Prima dell’adozione di detto meccanismo, i concorrenti di Apple potevano offrire soluzioni diversificate per consentire agli inserzionisti di misurare l’efficacia delle proprie campagne, ed accedere alle metriche di segnalazione degli annunci, di audience e di conversione.
Sulla scorta degli elementi acquisiti da AGCM emerge, quindi, che a seguito dell’adozione della nuova ATT policy di Apple, si sono verificati:
- Una riduzione della capacità di profilazione degli utenti;
- Un aumento del costo medio per azione dell’acquisto da parte degli inserzionisti di spazi pubblicitari sulle app concorrenti a quella di Apple (di circa il 150%);
- Una riduzione della disponibilità degli inserzionisti ad acquistare spazi pubblicitari, con conseguente riduzione, per oltre il 50% dei ricavi degli sviluppatori. Si stima che la perdita di ricavi patita dai principali sviluppatori concorrenti di Apple sia stata pari, nel 2022, a circa 9 miliardi di euro.
Al contempo, si è registrato un incremento dei download da App Store dal 17% al 58%, con incremento significativo dei relativi ricavi pubblicitari per Apple.
Sulla base di dette premesse, AGCM ha avviato l’istruttoria in esame, affermando che “Apple, mediante l’introduzione della ATT policy per i soli sviluppatori di app terzi, ha ridotto – in modo discriminatorio – la possibilità di profilazione da parte degli editori, sviluppatori di app e ad-network concorrenti (lato dell’offerta) riducendo il valore della pubblicità per gli inserzionisti pubblicitari da essi serviti (lato della domanda) e, conseguentemente, ha ostacolato – a proprio vantaggio – la capacità dei concorrenti di vendere spazi pubblicitari. Con ciò favorendo sia le proprie vendite dirette – ad esempio tramite gli spazi pubblicitari venduti dentro l’App Store o altre app di Apple – sia, anche potenzialmente, le vendite effettuate per conto terzi – ad esempio, all’interno di app di terzi ma la cui pubblicità è intermediata da Apple, nell’ambito della propria attività pubblicitaria […]. Si potrebbe determinare, inoltre, una maggiore concentrazione dell’offerta di spazi pubblicitari in capo ad Apple e una conseguente perdita di potere contrattuale da parte degli inserzionisti, soprattutto quelli di minore dimensione”.

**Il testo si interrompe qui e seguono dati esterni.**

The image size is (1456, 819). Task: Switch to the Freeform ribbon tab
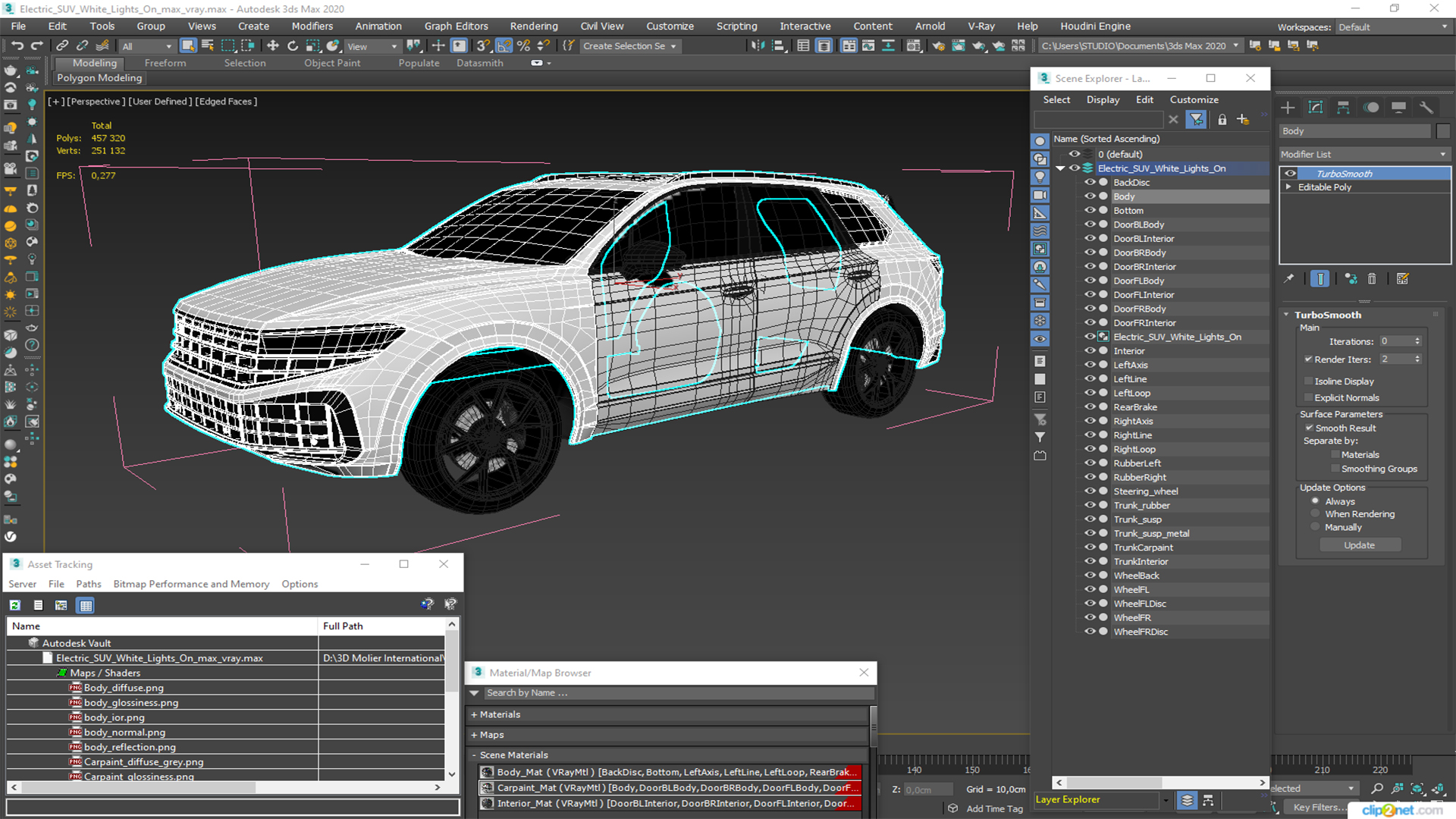[165, 63]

“Viene pertanto in rilievo, nel caso di specie”, si legge nel provvedimento di AGCM, “non già il livello di privacy scelto da Apple nel proprio ecosistema digitale, bensì la scelta di adottare politiche di privacy differenziate (e potenzialmente discriminatorie) tra sé stessa e i concorrenti”.
Le posizioni delle Autorità antitrust Europee
Come anticipato in premessa, l’Autorità italiana non è l’unica ad essersi attivata nei confronti di Apple censurando la legittimità delle politiche attuate sui propri sistemi operativi.
Secondo quanto riportato da Axios sulla base di fonti informate, l’Autorità francese starebbe procedendo all’avvio di un’ulteriore indagine antitrust fondata sempre sui reclami ricevuti in relazione al nuovo sistema anti-tracciamento reso oggi oggetto di scrutinio da parte del garante italiano.
Allo stesso tempo, sono in corso, su impulso dell’Autorità Antitrust europea, due ulteriori indagini relative:
- Alle limitazioni all’accesso, nei confronti delle app di terze parti, della tecnologia di pagamento mobile basata sul sistema tap-and-go, Near-Field Communication (NFC), con conseguente limitazione dello sviluppo di servizi concorrenti sui dispositivi Apple (a detta accusa Apple ha già risposto affermando che altri servizi di pagamento, come PayPal, utilizzano senza problemi il sistema operativo iOS);
- Alle pratiche restrittive attuate nei confronti del mercato della musica online: agli utenti iOS, infatti, non sarebbe concesso vedere opzioni di abbonamento ai servizi di streaming musicale a prezzi inferiori a quelli reperiti al di fuori dell’app”. Politiche, queste, che potrebbero essere dannose per gli utenti, in quanto spinti a pagare di più per il medesimo servizio.
La vittoria contro Epic
Negli Stati Uniti si è invece conclusa positivamente la causa in appello portata avanti nei confronti di Epic Games Inc. innanzi alla US Ninth Circuit Court of Appeals. La causa traeva origine dalla decisione, attuata da Apple nel 2020, di rimuovere Fortnite dalle app disponibili sul proprio store, in risposta al meccanismo di pagamento attuato da Epic Games per far fronte alla “tassazione” dei propri profitti in una percentuale del 30% per ogni acquisto effettuato in-app sui sistemi iOS.
Epic lamentava, in particolare, la violazione delle leggi antitrust, nonché della legge sulle pratiche commerciali scorrette della California.
Il 24 aprile 2023, tuttavia, la corte federale ha confermato la sentenza emessa in primo grado a favore di Apple, respingendo le accuse formulate da Epic, secondo le quali le regole imposte sull’App Store agli sviluppatori di terze parti rappresenterebbero una violazione della normativa antitrust, non consentendo di effettuare acquisti in-app mediante sistemi diversi dallo store digitale proprietario di Apple. Il motivo del reclamo sarebbe basato prevalentemente sulla mancata applicabilità, al caso in esame, di alcune sezioni dello Sherman Act, e al mancato soddisfacimento degli oneri probatori imposti dalla “Rule of Reason” per la dimostrazione dell’esistenza di una restrizione del mercato.
È stata tuttavia confermata la sentenza del tribunale distrettuale anche nella parte in cui si affermava che le restrizioni di Apple hanno “un sostanziale effetto anticoncorrenziale che danneggia i consumatori”, lasciando la facoltà agli sviluppatori di direzionare i propri utenti sul web per acquistare i medesimi prodotti a prezzi inferiori a quelli presenti in-app.
Precedentemente, infatti, Apple non consentiva neppure agli sviluppatori di inserire all’interno delle loro app dei collegamenti esterni che facilitassero l’acquisto, da parte degli utenti, dei prodotti e dei servizi offerti, a prezzi inferiori rispetto a quelli disponibili nello store.